Entries taken from a collection:
* BEGIN *

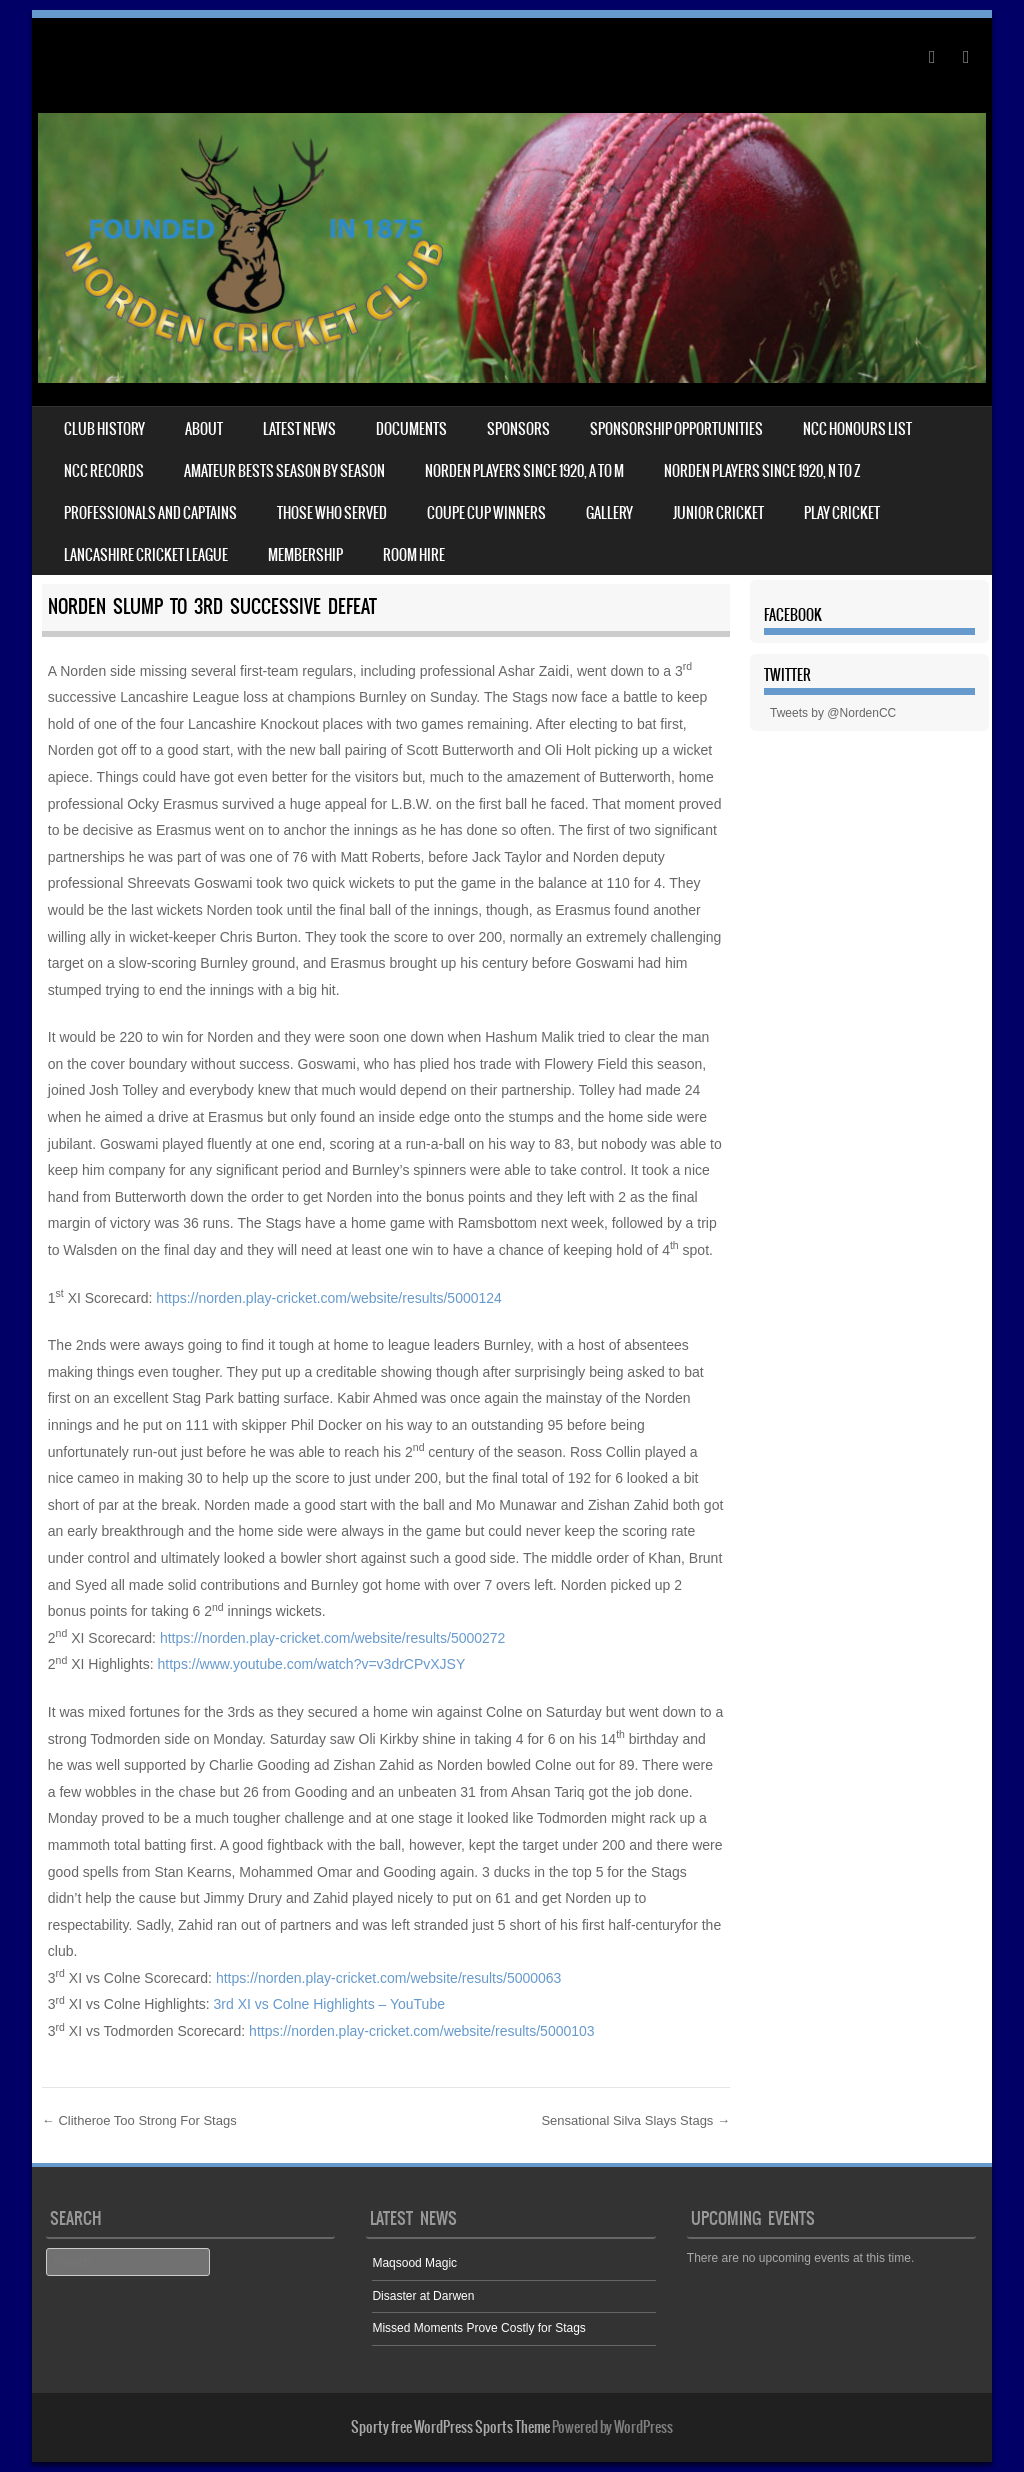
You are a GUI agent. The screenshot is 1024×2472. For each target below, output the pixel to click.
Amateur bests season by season (284, 471)
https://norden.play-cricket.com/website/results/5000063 (389, 1978)
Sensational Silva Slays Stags (635, 2120)
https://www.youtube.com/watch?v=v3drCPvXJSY (312, 1664)
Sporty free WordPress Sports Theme (450, 2427)
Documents (411, 429)
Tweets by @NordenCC (833, 713)
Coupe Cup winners (486, 513)
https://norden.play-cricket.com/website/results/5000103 (422, 2031)
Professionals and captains (150, 513)
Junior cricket (718, 513)
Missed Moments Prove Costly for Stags (478, 2328)
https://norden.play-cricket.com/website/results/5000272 (333, 1638)
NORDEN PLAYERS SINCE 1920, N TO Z (762, 471)
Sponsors (518, 429)
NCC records (104, 471)
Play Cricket (842, 513)
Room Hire (414, 555)
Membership (305, 555)
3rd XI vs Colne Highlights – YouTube (329, 2004)
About (204, 429)
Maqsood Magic (414, 2263)
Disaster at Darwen (423, 2296)
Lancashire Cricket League (146, 555)
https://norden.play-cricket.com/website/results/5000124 (329, 1298)
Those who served (332, 513)
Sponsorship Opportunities (676, 429)
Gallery (609, 513)
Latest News (299, 429)
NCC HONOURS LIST (857, 429)
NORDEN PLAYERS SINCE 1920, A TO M (524, 471)
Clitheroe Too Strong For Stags (139, 2120)
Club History (104, 429)
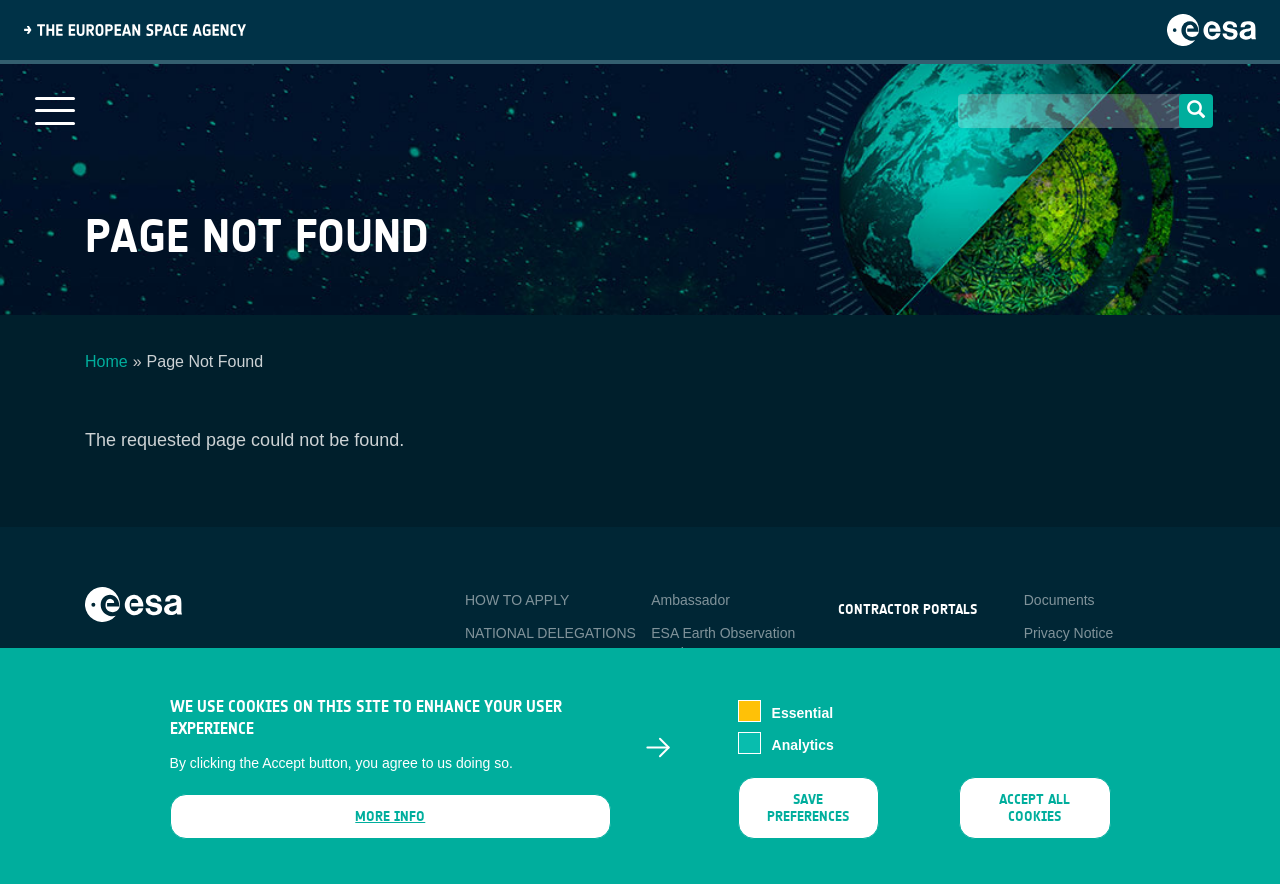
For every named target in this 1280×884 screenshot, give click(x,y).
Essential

* END *

Stated goal
Output each line of the records above as a numbered list, skipping any blank lines. Leave the pictures out.

Response
1. You are a GUI agent. The screenshot is 1024×2472. For each target below, output the pixel to click.
2. Amateur bests season by season (284, 471)
3. https://norden.play-cricket.com/website/results/5000063 (389, 1978)
4. Sensational Silva Slays Stags (635, 2120)
5. https://www.youtube.com/watch?v=v3drCPvXJSY (312, 1664)
6. Sporty free WordPress Sports Theme (450, 2427)
7. Documents (411, 429)
8. Tweets by @NordenCC (833, 713)
9. Coupe Cup winners (486, 513)
10. https://norden.play-cricket.com/website/results/5000103 (422, 2031)
11. Professionals and captains (150, 513)
12. Junior cricket (718, 513)
13. Missed Moments Prove Costly for Stags (478, 2328)
14. https://norden.play-cricket.com/website/results/5000272 (333, 1638)
15. NORDEN PLAYERS SINCE 1920, N TO Z (762, 471)
16. Sponsors (518, 429)
17. NCC records (104, 471)
18. Play Cricket (842, 513)
19. Room Hire (414, 555)
20. Membership (305, 555)
21. 3rd XI vs Colne Highlights – YouTube (329, 2004)
22. About (204, 429)
23. Maqsood Magic (414, 2263)
24. Disaster at Darwen (423, 2296)
25. Lancashire Cricket League (146, 555)
26. https://norden.play-cricket.com/website/results/5000124 (329, 1298)
27. Those who served (332, 513)
28. Sponsorship Opportunities (676, 429)
29. Gallery (609, 513)
30. Latest News (299, 429)
31. NCC HONOURS LIST (857, 429)
32. NORDEN PLAYERS SINCE 1920, A TO M (524, 471)
33. Clitheroe Too Strong For Stags (139, 2120)
34. Club History (104, 429)
35. For every named target in this 1280×884 screenshot, give click(x,y).
36. Essential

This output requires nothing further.